Over all lines in the data below, count those holding "agent" and give only the result.

────────────────────

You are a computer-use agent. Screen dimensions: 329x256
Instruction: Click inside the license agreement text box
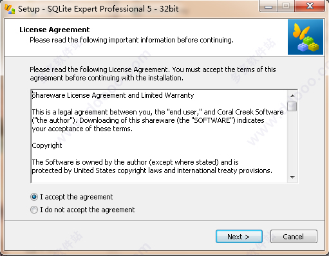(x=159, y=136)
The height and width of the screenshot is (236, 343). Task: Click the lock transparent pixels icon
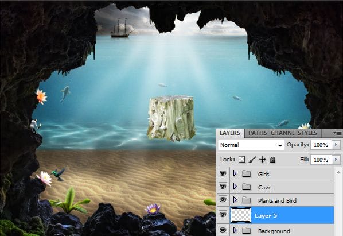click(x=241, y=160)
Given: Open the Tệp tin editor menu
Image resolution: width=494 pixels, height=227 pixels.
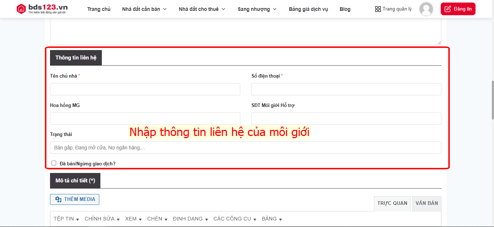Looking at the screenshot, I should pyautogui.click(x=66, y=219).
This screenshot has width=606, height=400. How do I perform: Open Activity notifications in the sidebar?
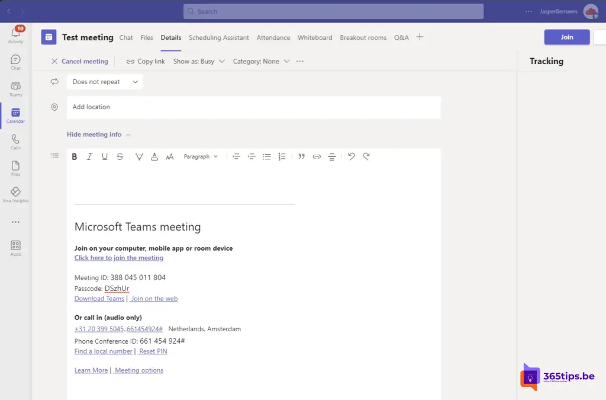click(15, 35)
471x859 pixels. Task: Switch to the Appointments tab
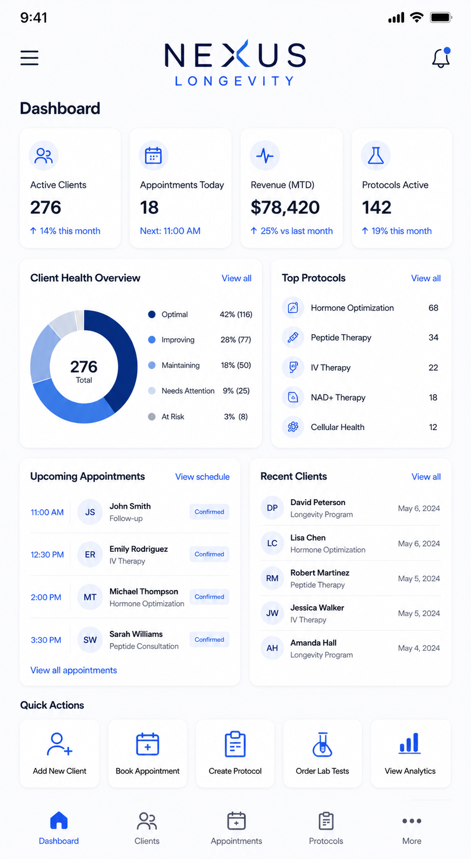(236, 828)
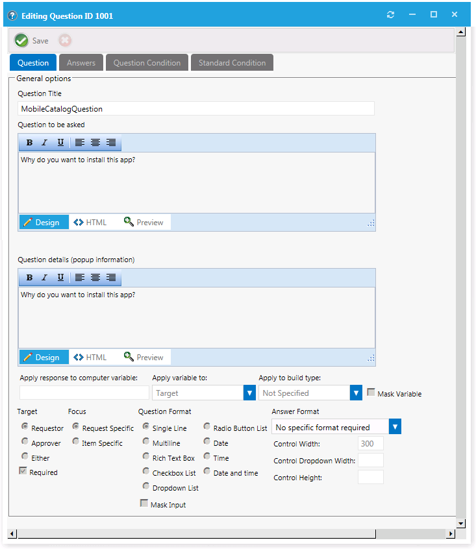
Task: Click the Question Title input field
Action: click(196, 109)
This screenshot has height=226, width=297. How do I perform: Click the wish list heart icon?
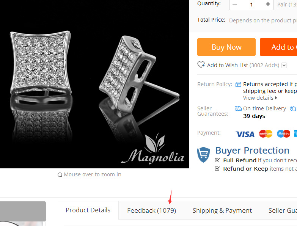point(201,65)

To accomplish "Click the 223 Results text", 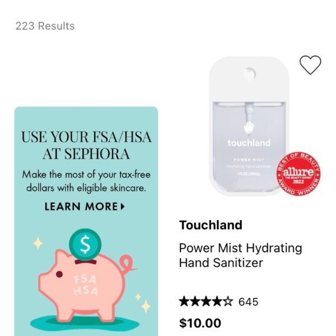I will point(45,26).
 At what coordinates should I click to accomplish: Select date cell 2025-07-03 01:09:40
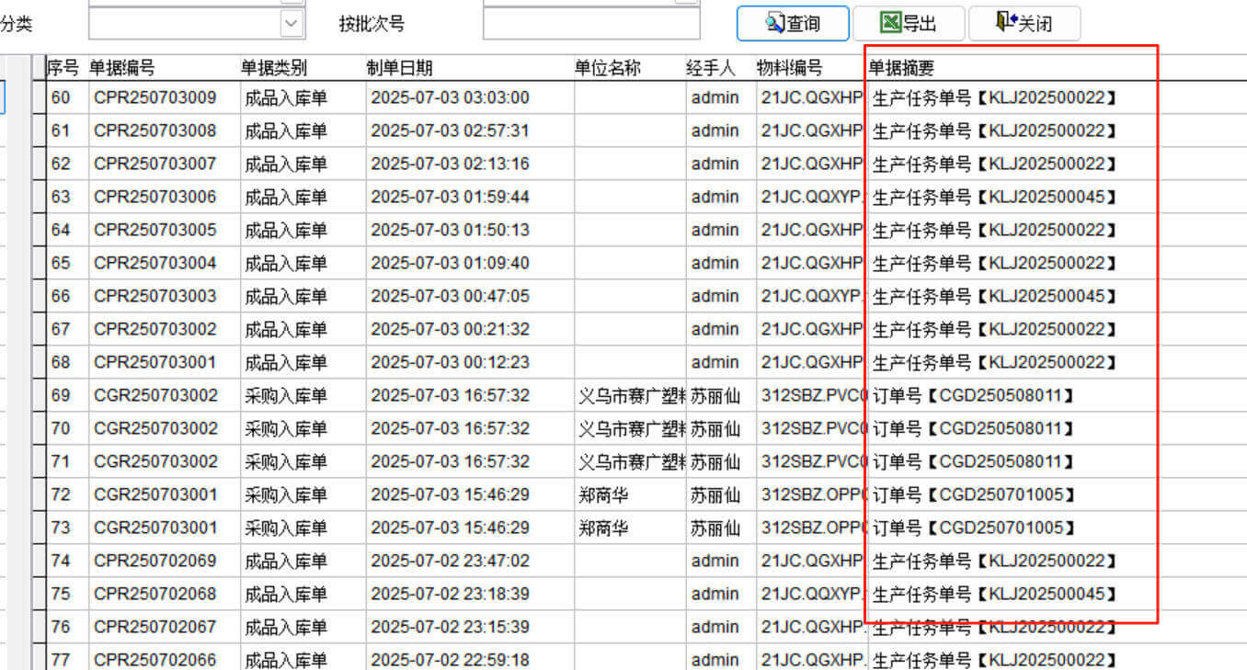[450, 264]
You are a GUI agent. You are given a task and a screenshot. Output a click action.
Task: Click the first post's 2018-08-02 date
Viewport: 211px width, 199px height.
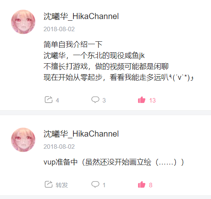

────────────────────

▶ _TASK SOLUTION_: 2